Excerpted passage ▸
☆ ☆ ☆ ☆ ☆
MQTT Compact Message DBM

At STI we are developing a custom data management backend consisting of a database and a database manager (DBM). The DBM interprets the relevant MQTT messages and performs a few other useful tasks.

The DBM will accommodate any type of instrument so long as it is able to interpret its payload. For this reason, the Weather Station MQTT messages follow certain payload formatting and topic pattern conventions.

The end user needs to know them for the interpretation of data.

The station administrator should design new applications by following these conventions in order for the payload to be recognized and logged in the database correctly.

MQTT Compact Message Topic Specification

All topics shall be of the form:

ws/<action>/<remainder>

The topic header,

ws (mandatory)
is a reserved keyword. All topics in the ws/ tree will be parsed by the database logger. Care should be taken to only publish the relevant data to this tree.
<action> (mandatory)
is one of reserved keywords. Currently recognized values are:
  • d (uplink) data
  • j join
  • e error
  • r response
  • c command
<remainder>
is action-specific and is described for each action separately in the respective section.

Meteorological instruments publish to d, j, e.

An end user can subscribe to d, j, e, r (some of these may need permission) and to publish to c (with the same caveat).

The database logger shall publish to r.

Please note that the topic structure is defined in the application.

MQTT Compact Message Payload Specification

This section is a guide to understanding of the Weather Station MQTT message format used in this project.

The meterological information that leaves a gateway as MQTT messages, may contain, besides the actual meteorological data, metadata and some networking information.

The MQTT messages are encapsulated in a JSON object. It’s structure in the same across all meteo-instruments. The station administrator should design the data decoder considering the constraints that are listed below.

To save bandwidth and prevent the message from being overly bloated, a custom JSON object is implemented. Here is a sample JSON object (222 bytes), from a MeteoHelix device, pretty-printed for clarity:

{
        "d":    [18, 18, 18, 41.4, 100780, 0, 0],
        "h":    {
                "bp":   58,
                "pv":   3.9
        },
        "i":    "0004a30b0021fbae",
        "p":    "652700019f3d60000008ff",
        "t":    "2023-04-17T23:21:08",
        "x":    {
                "b":    125,
                "c":    "4/5",
                "f":    868100000,
                "i":    "24e124fffef580c6",
                "rssi": -63,
                "s":    11,
                "snr":  9.8
        }
}

This scheme has been designed to keep the messages relatively short. As a matter of fact, most payloads with all metadata included should fit in between 200 and 300 bytes. Without the metadata - probably in less than 50 bytes.

Assuming message transmission rate at 1 every 10 minutes, we can estimate the data consumption rate at less than 1.3 MB per month per device with all metadata included.

In most cases the direct consumer of these messages will be a computer program and not a human being, so “human readability” is not really so important. However, one can still read off the data quite easily with a little practice. Read on to understand how.
☆ ☆ ☆ ☆ ☆
Given request ▸ Reproduce the MQTT message specification, starting at "An end user" and ending at "in the application.". The data that comes after this text has nothing to do with it.

Dataset section ▸
☆ ☆ ☆ ☆ ☆
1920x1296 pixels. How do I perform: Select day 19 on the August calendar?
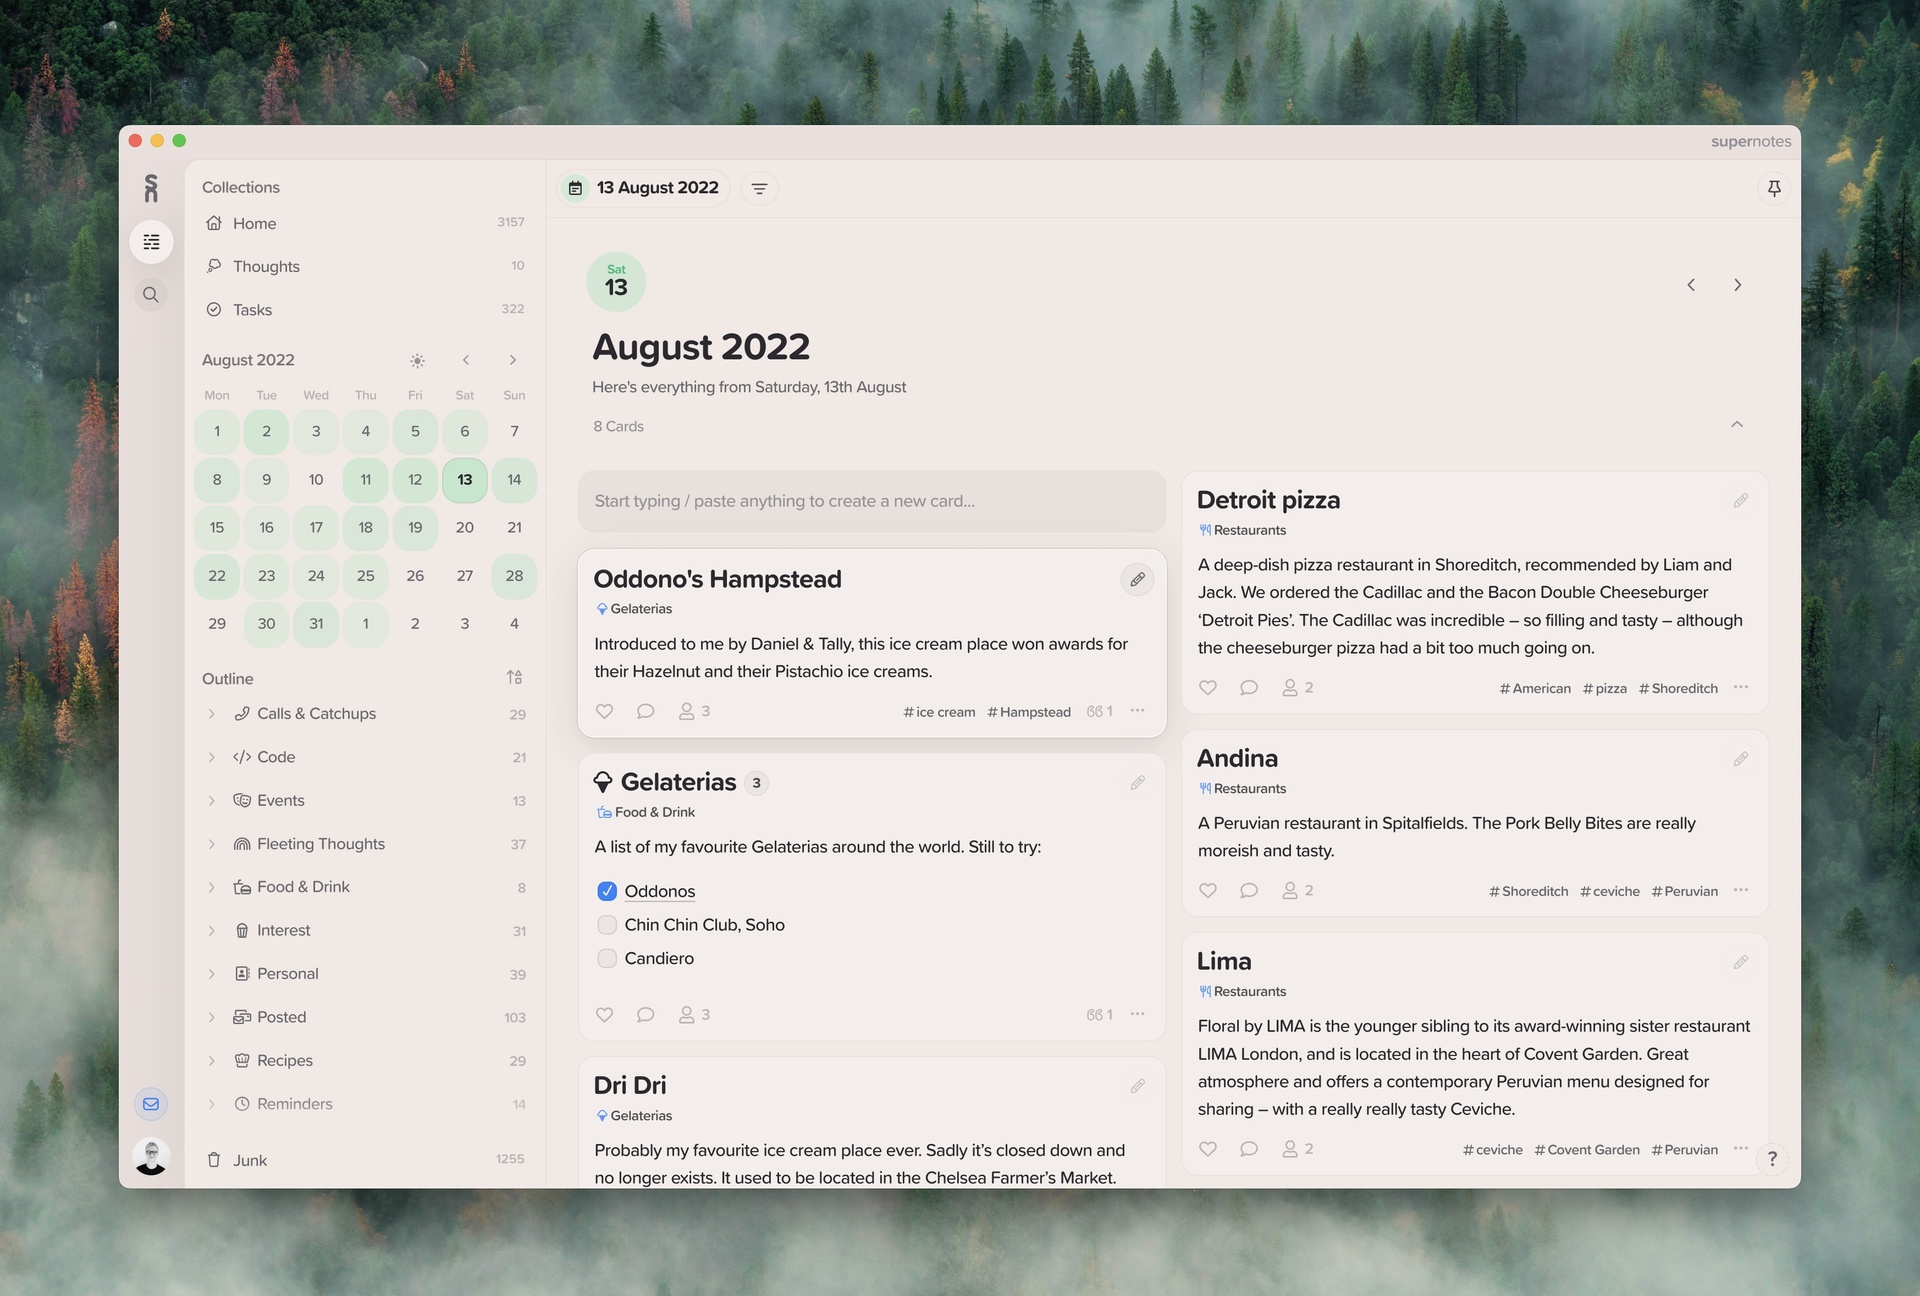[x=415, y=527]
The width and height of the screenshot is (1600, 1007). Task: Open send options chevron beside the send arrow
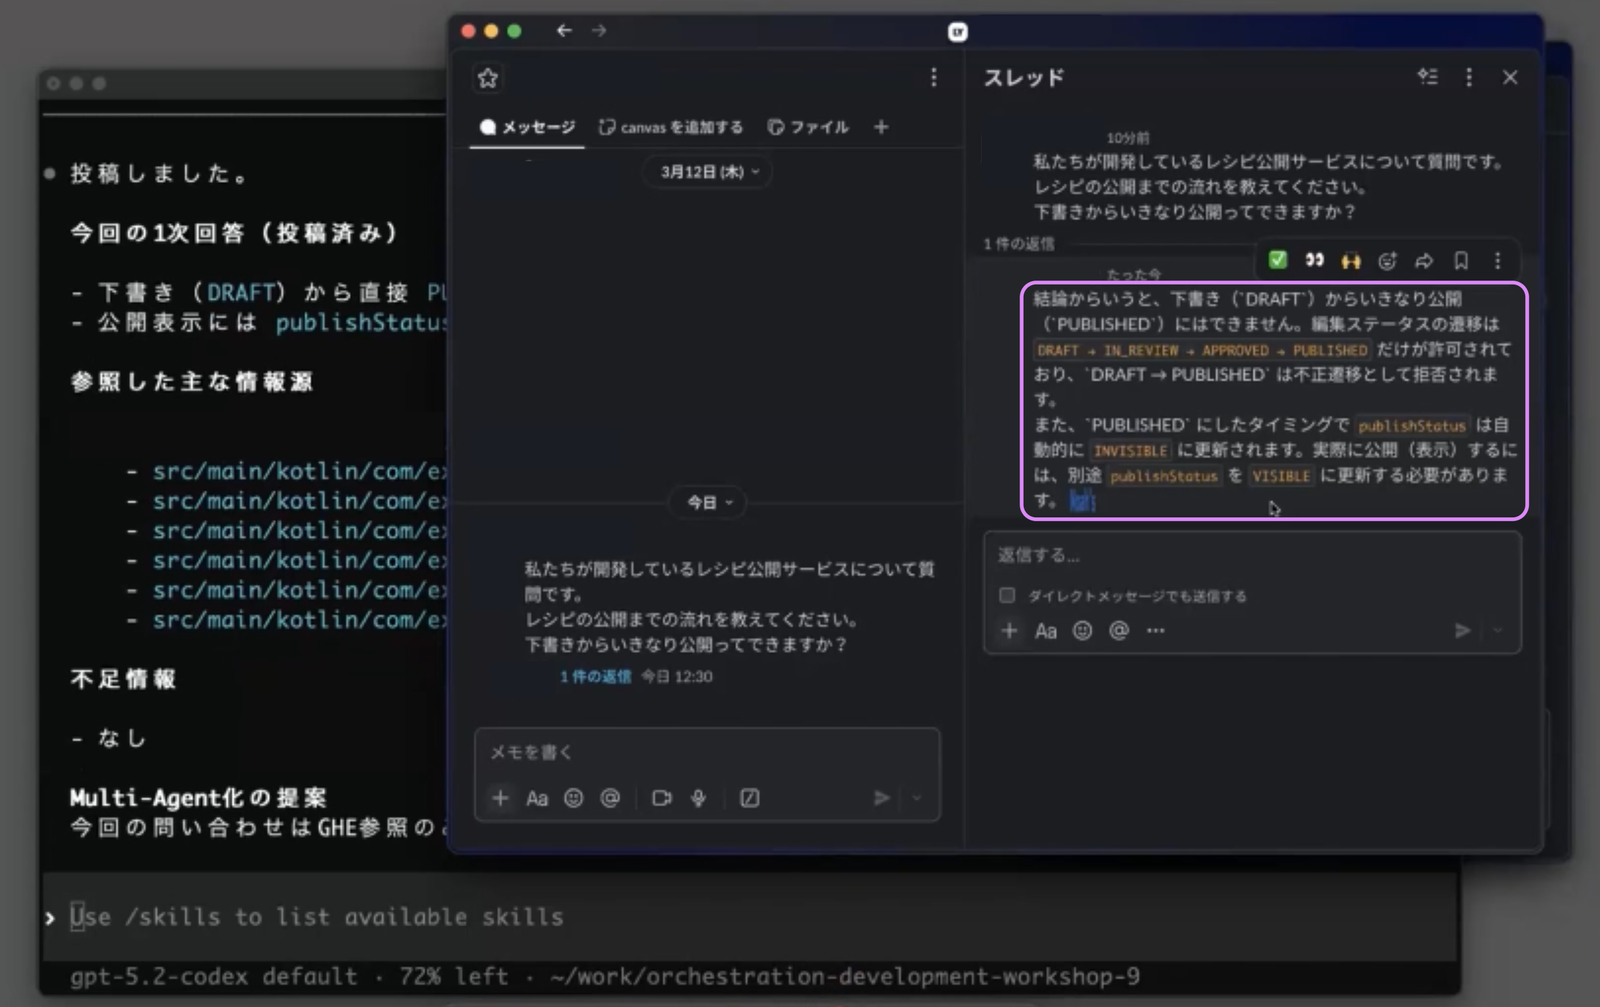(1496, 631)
☆ ☆ ☆ ☆ ☆
Finished answer ▸
An end user can subscribe to d, j, e, r (some of these may need permission) and to publish to c (with the same caveat).

The database logger shall publish to r.

Please note that the topic structure is defined in the application.